Matteo Salvini 'invade' la Puglia. E rilancia: «Reintrodurrò il servizio militare»

Il ministro dell'Interno parla a ruota libera dalla piazza di Lesina. E torna sulla capotreno del «zingari, scendete»: «Andrebbe premiata»

LESINA (FOGGIA) - Ora possiamo dirlo: Matteo Salvini si è preso anche la Puglia. Il leader della Lega e ministro dell'Interno ha fatto il pienone. La piazza di Lesina lo ha aspettato a lungo e lo ha accolto come fosse una rockstar. E il vicepremier non ha tradito le attese, dando vita a un vero e proprio show. Ha parlato a ruota libera e toccato tutti i temi caldi del momento. Poi, in un'intervista a RaiNews24, è tornato su una delle polemiche del momento: la questione della capotreno del «zingari scendete». E la posizione del ministro è chiara: «La capotreno andrebbe premiata perchè ha difeso il diritto a viaggiar sicuri. Io i treni pendolari li ho presi, i fenomeni della sinistra no. Magari la capotreno una parola fuori posto l'ha detta ma il concetto era quello, viaggiare sicuri».

Il servizio di leva
Dal palco, ha rilanciato la sua idea di Italia: «Vorrei che oltre ai diritti tornassero a esserci i doveri». E allora, «di fronte ai casi di mancanza di educazione e senso civico» il piano è quello di «studiare i costi, i modi e i tempi per valutare se, come e quando reintrodurre per alcuni mesi il servizio militare, il servizio civile per i nostri ragazzi e le nostre ragazze così almeno impari un po' di educazione che mamma e papà non sono in grado di insegnarti».  

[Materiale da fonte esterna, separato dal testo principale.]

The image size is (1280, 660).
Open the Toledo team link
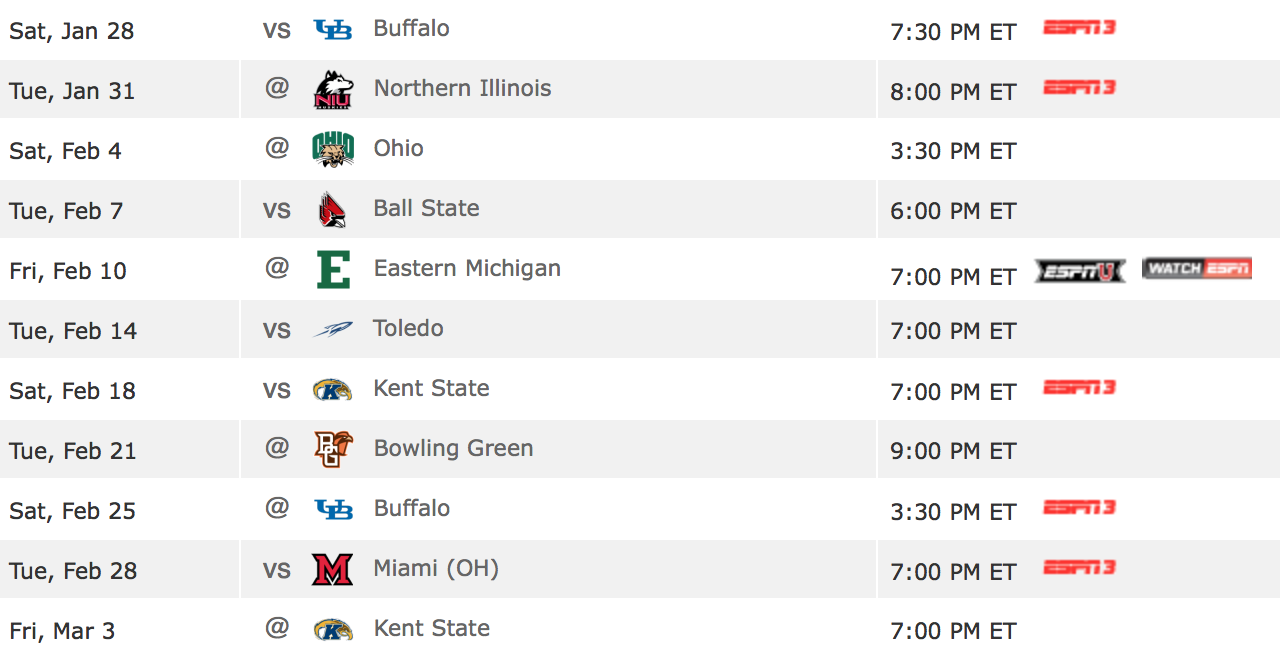[408, 328]
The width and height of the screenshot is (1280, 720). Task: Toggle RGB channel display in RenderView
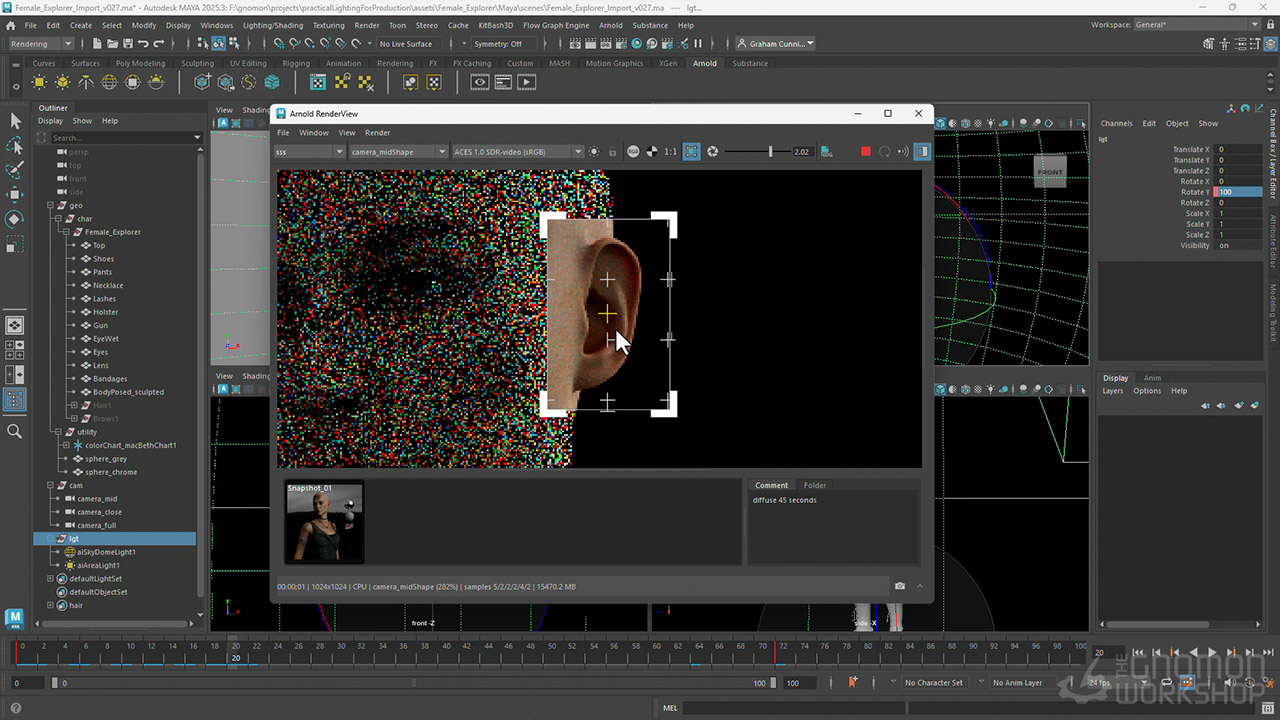coord(633,152)
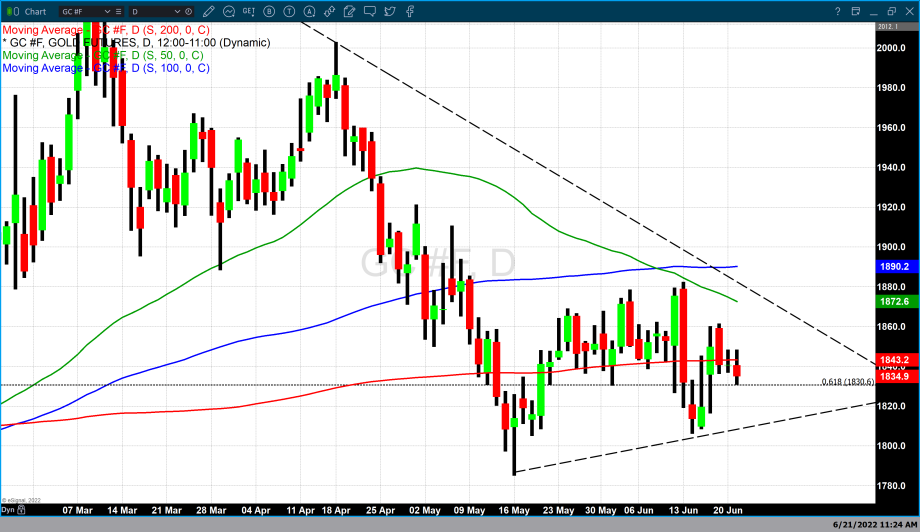Share chart via Twitter icon
Image resolution: width=920 pixels, height=532 pixels.
(x=389, y=11)
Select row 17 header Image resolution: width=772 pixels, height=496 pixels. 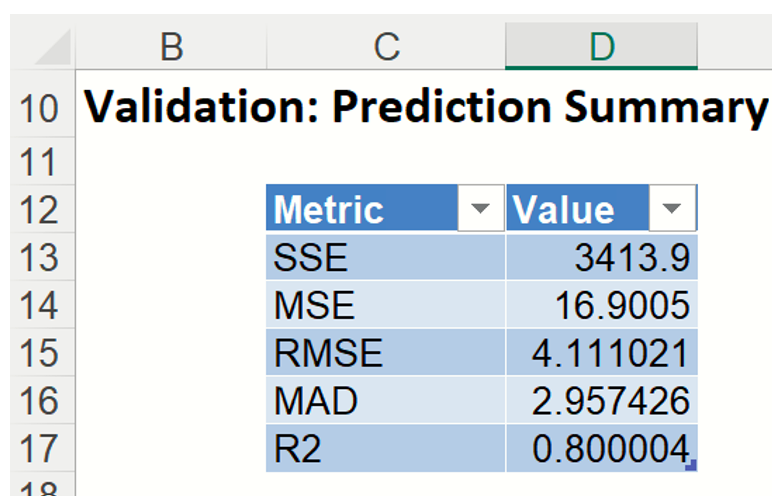coord(38,449)
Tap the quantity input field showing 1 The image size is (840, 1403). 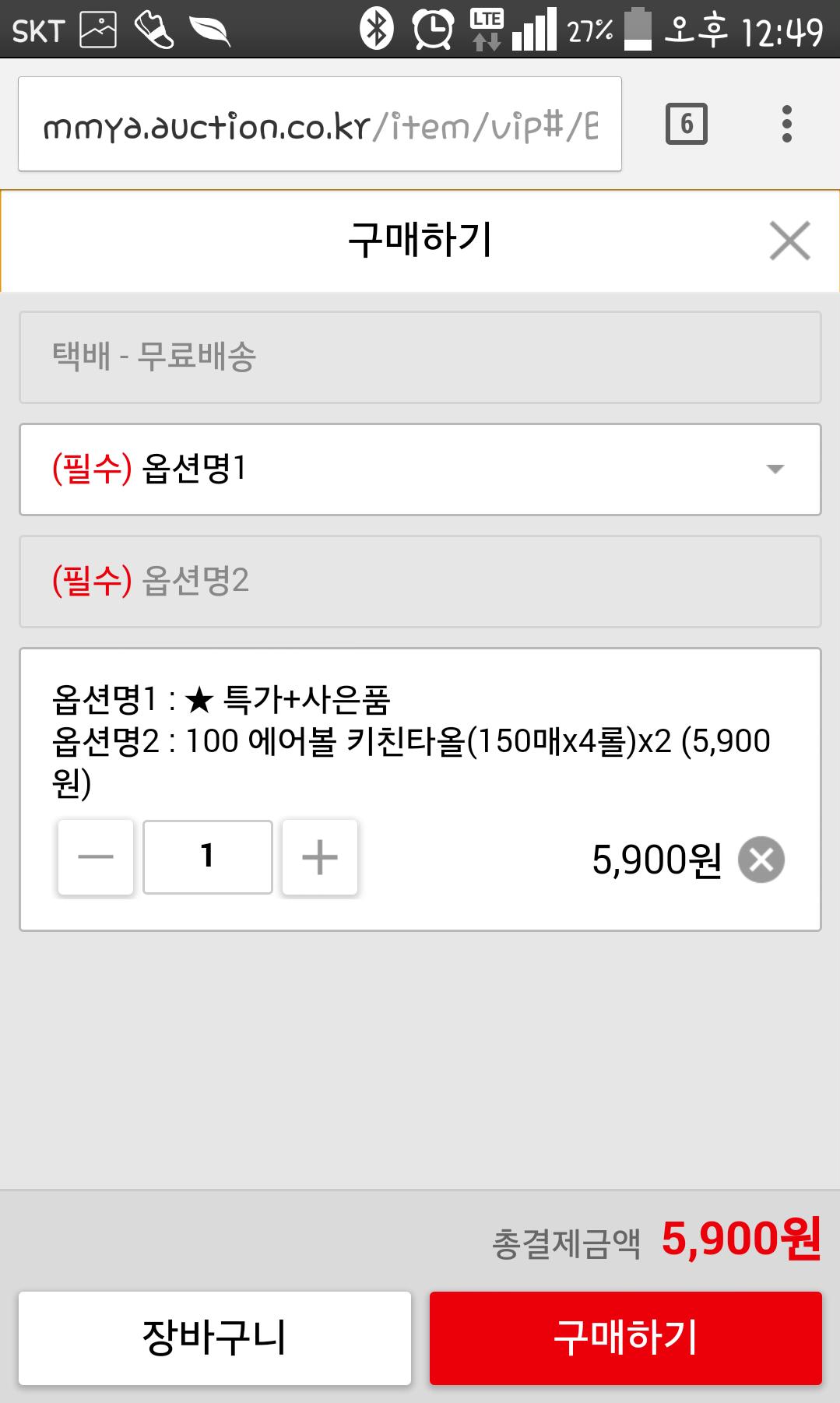click(207, 857)
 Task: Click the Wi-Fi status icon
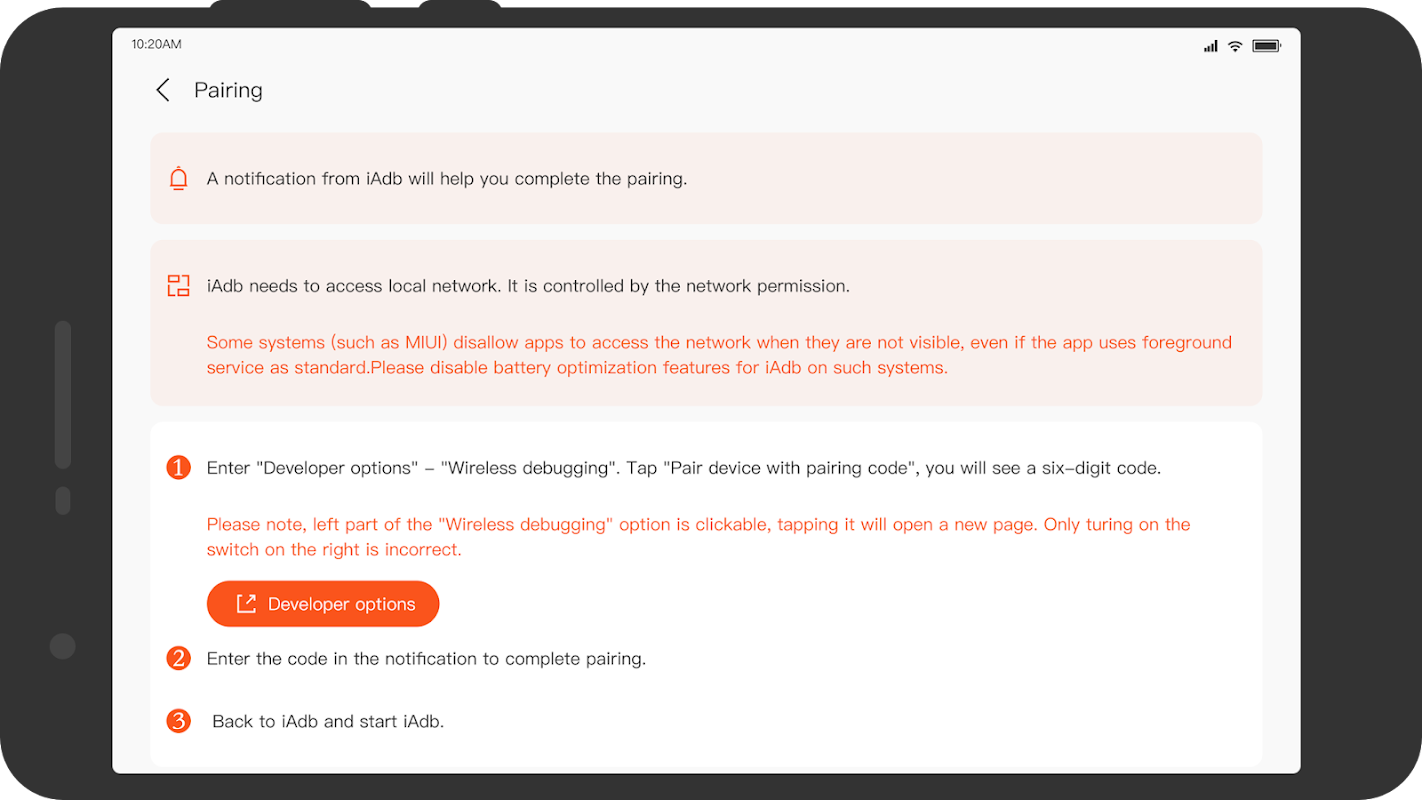point(1235,46)
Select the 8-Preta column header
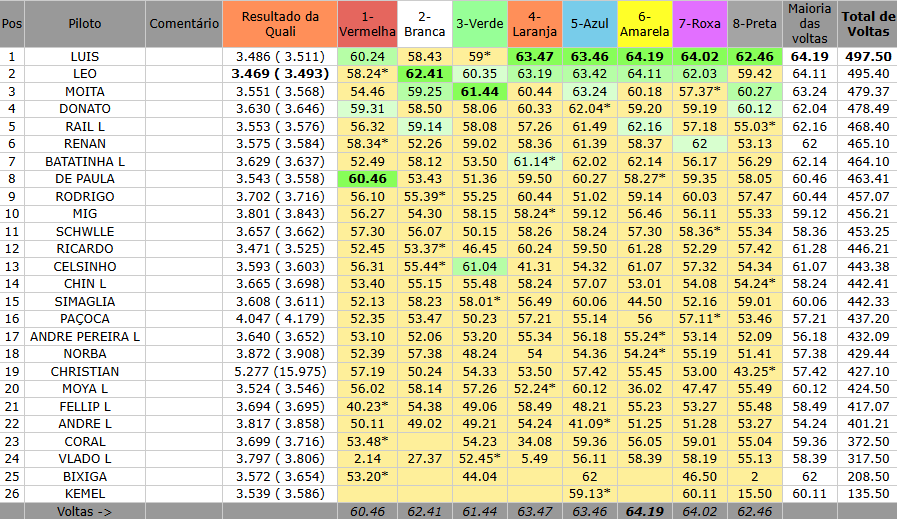Viewport: 897px width, 519px height. (753, 24)
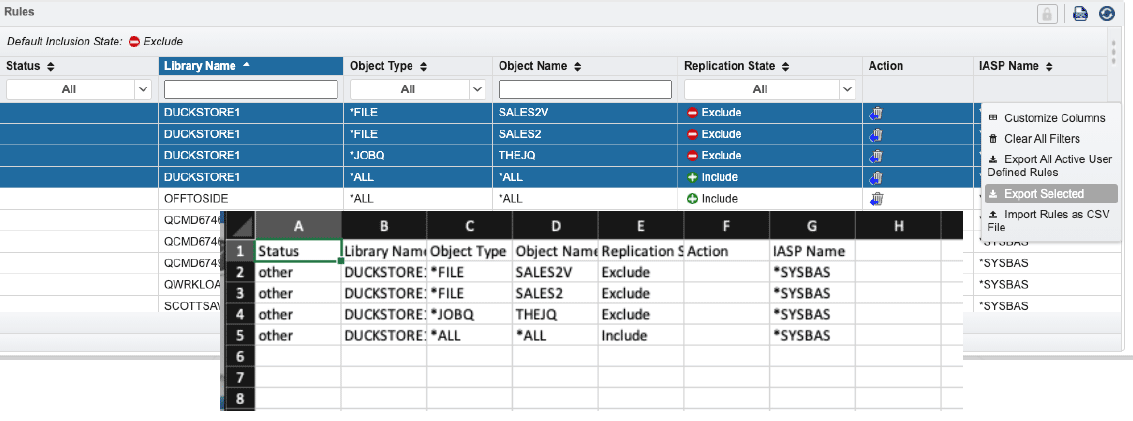The height and width of the screenshot is (421, 1133).
Task: Click the Include icon on the OFFTOSIDE row
Action: pyautogui.click(x=692, y=199)
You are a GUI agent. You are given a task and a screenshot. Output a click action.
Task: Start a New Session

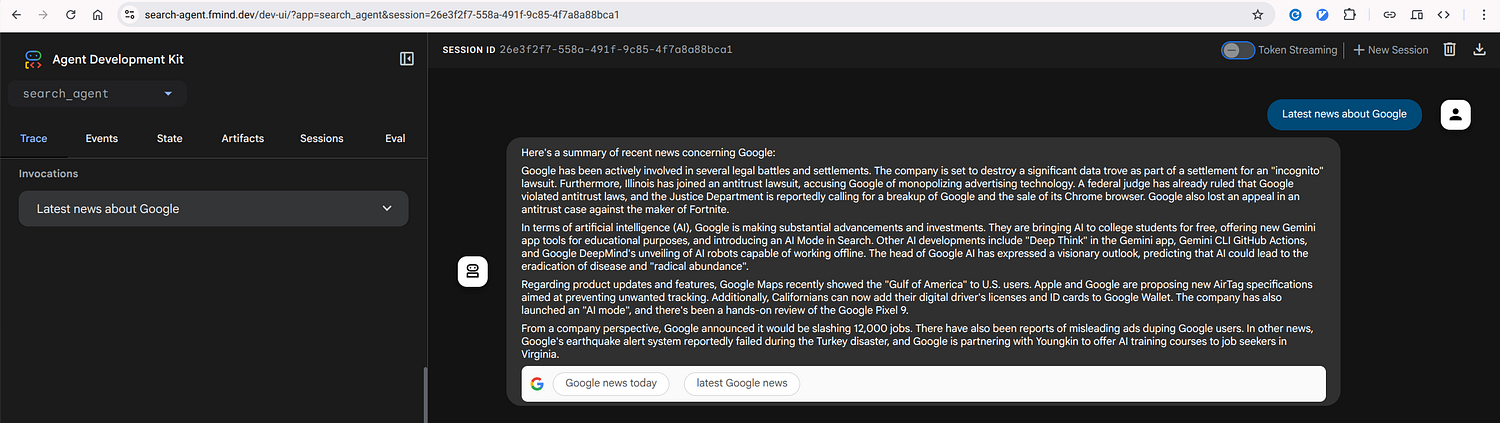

L'immigrazione e il caporalato
Nella terra 'del caporalato', un passaggio chiave è stato quello sulle nuove forme di schiavitù: «L'immigrazione serviva alla sinistra per avere schiavi da far usare dalle multinazionali e da mettere nei ghetti per guadagnare sulla pelle dei disgraziati: non vanno messi in venti sul furgone, dietro c'è anche un fenomeno mafioso». Il concetto è chiaro: «Il lavoro va pagato, non vanno messi venti migranti su un furgone, diranno che gli italiani non vogliono fare certi lavori ma se fossero pagati come tutti molti foggiani farebbero gli operai, gli imbianchini. Il lavoro va pagato».

Carceri, sicurezza e legittima difesa
A RaiNews24 ha poi frenato su un eventuale indulto per mettere un freno all'emergenza carceri, da tempo sovraffollate: «Noi non approveremo mai indulti o sconti di pena, anzi per i condannati in via definitiva vorrei fare come in Austria dove hanno l'obbligo di lavorare per ripagare i costi che gravano sulla comunità della loro carcerazione», ha aggiunto. Sulla legittima difesa, invece, Salvini ha sottolineato come «il paese più armato d'Europa è la Svizzera e non mi risulta ci siano stragi, un ladro però ci pensa due volte ad entrare in una casa dove potrebbero essere armati».